Solution: logging all the states all the times?

The ideal solution would be to dump all variables into a possibly binary log file at each state of the execution and examine the content of the file afterwards. The examination would essentially look like a debugger, except that the change of the variables comes from the recorded log file instead of from on the fly calculation. It would be like a playback of a recorded execution and as such you could replay it several times. I do not know if there is any tool like that for the JVM.

You just can not define what is “each state” effectively in a multi thread execution environment like the JVM is. This is one of the issues. The other thing is that if you’d start dumping the JVM memory after each command (forgetting the issues of multi-thread) it would require enormous amount of bandwidth and disk space.

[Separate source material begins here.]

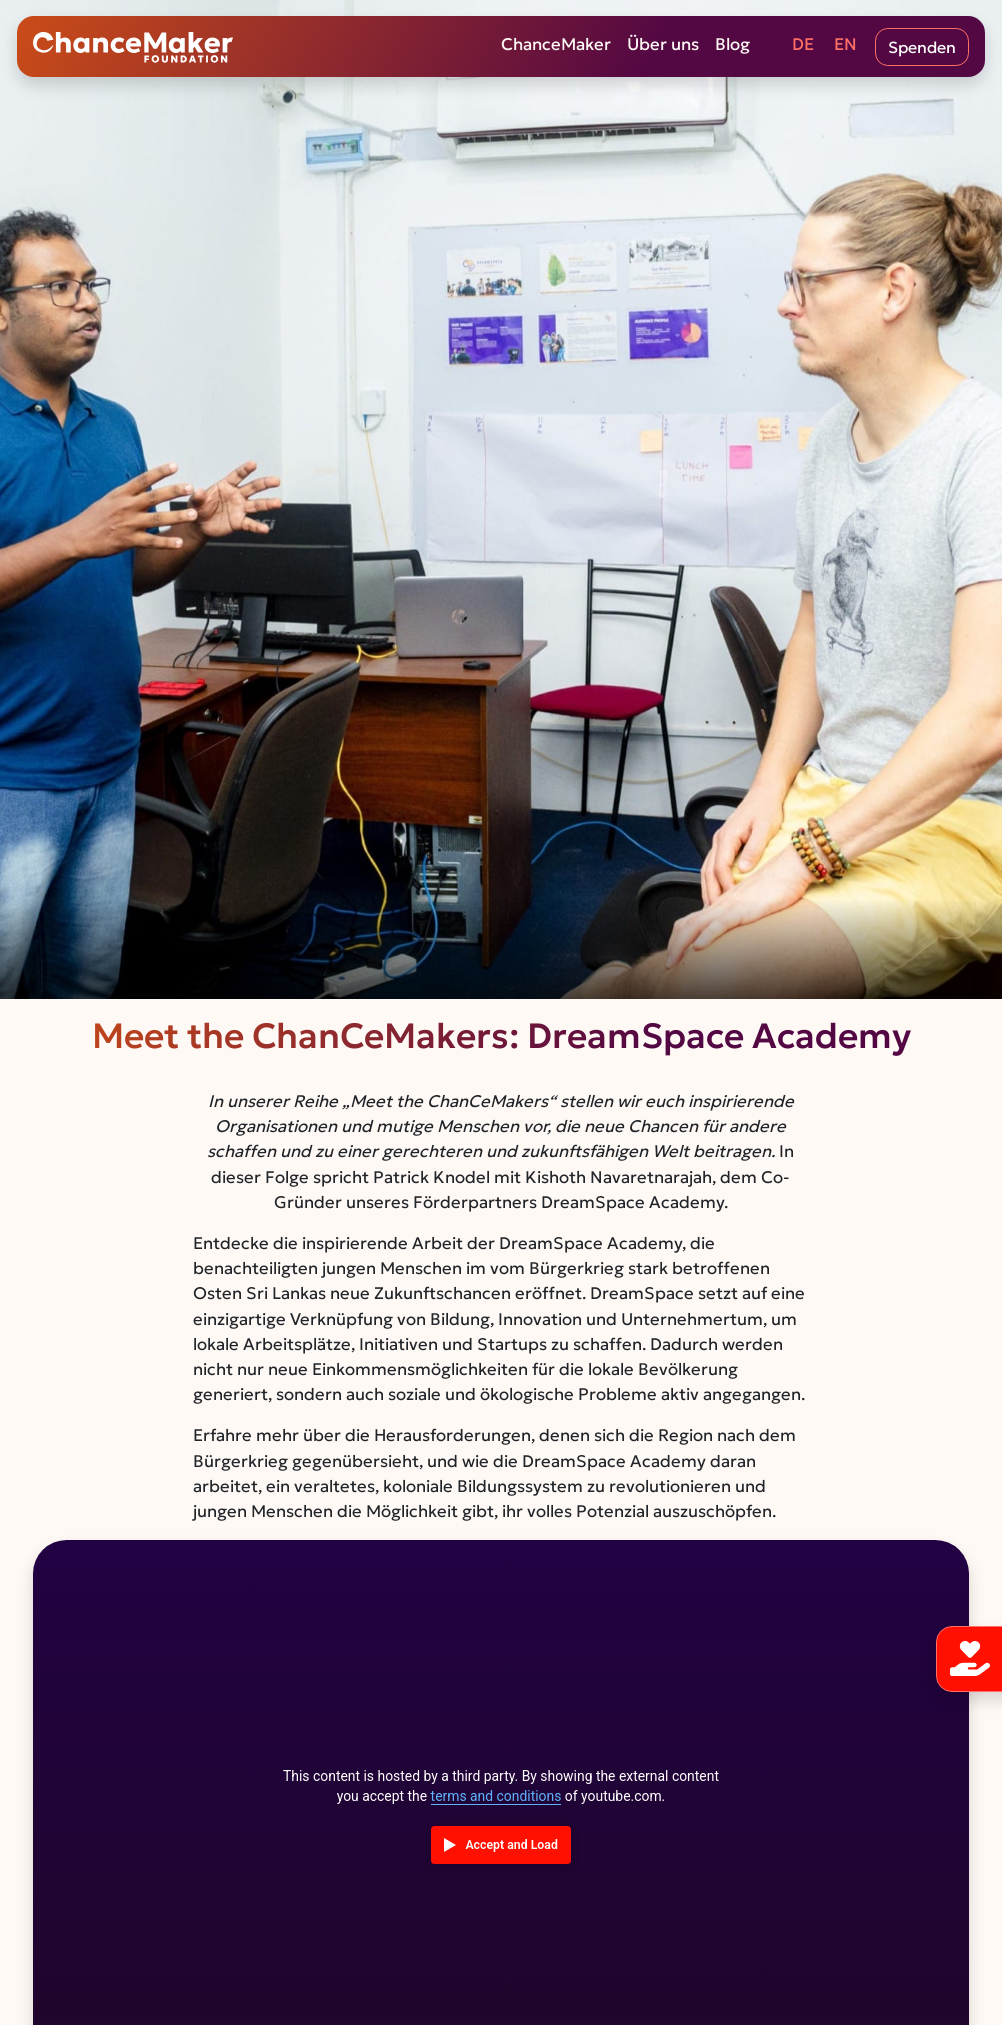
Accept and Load (511, 1845)
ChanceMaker (556, 45)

Dreaming about the ideal solution not deliverable is sort of no use. What is the solution that can practically be executed?

Practical approach

You can debug when it is appropriate. Full stop. You just did that so far, keep doing that. I tend to use log statements even when I debug some code and if the environment allows it I do it on the fly. When I find the root cause of the issue I am hunting I review the log statements and I delete them. They did the job while debugging, they are not needed anymore. At least that was my practice unit I found myself writing log statements that I have already created before. Why? Because fixing one bug does not mean that I have fixed all of them. There is nothing like all bugs fixed. But the log items littered the log file and that just increased the work to find the needed information hunting the next bug. In other words the log file is full of noise and that is why I deleted these items the first place. But for the same reason I could also delete the unit tests that already pass. It would save a lot of time during compilation, wouldn’t it? We do not do that.

Summary in one sentence? Log and debug the way it fits you and the issue you are hunting.